» **REQUIRED WORK**
Repeat exactly the lines of the entries below from the one with "The width and height of the screenshot is (357, 292)." through the one with "Where should I", both ends included, and nothing else.

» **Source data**
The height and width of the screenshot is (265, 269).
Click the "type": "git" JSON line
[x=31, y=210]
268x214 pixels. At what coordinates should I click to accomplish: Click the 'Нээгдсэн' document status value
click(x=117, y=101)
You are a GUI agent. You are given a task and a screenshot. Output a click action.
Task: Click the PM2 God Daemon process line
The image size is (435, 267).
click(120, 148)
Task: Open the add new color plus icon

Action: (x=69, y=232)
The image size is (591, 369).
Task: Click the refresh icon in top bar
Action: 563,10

--

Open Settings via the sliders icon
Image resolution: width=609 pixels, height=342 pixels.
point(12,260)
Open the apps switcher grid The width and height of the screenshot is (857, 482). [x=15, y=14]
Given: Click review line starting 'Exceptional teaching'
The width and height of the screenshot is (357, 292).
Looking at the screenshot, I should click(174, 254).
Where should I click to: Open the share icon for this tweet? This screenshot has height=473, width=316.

==

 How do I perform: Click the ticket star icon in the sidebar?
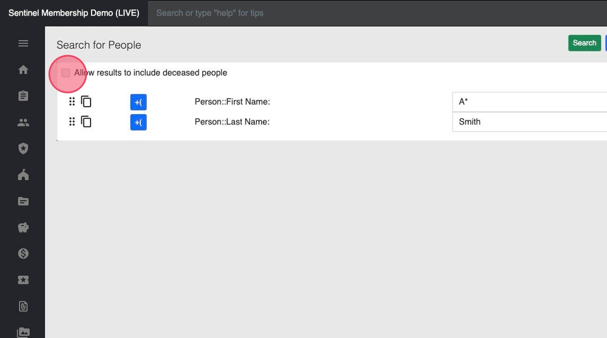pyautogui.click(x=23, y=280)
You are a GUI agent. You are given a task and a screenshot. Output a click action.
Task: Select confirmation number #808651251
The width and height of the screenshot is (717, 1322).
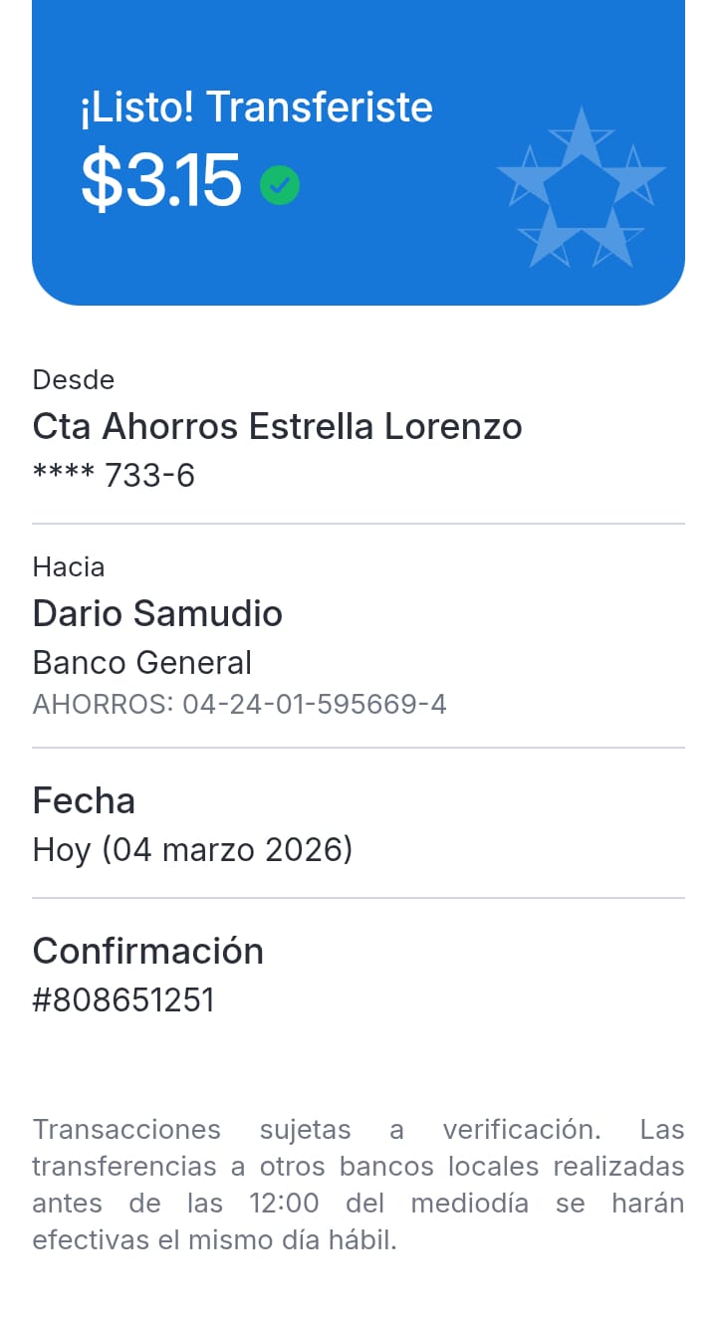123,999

» **WRITTEN ANSWER**
The width and height of the screenshot is (357, 292).
Looking at the screenshot, I should click(174, 254).
Where should I click to: Open the share icon for this tweet? This screenshot has height=473, width=316.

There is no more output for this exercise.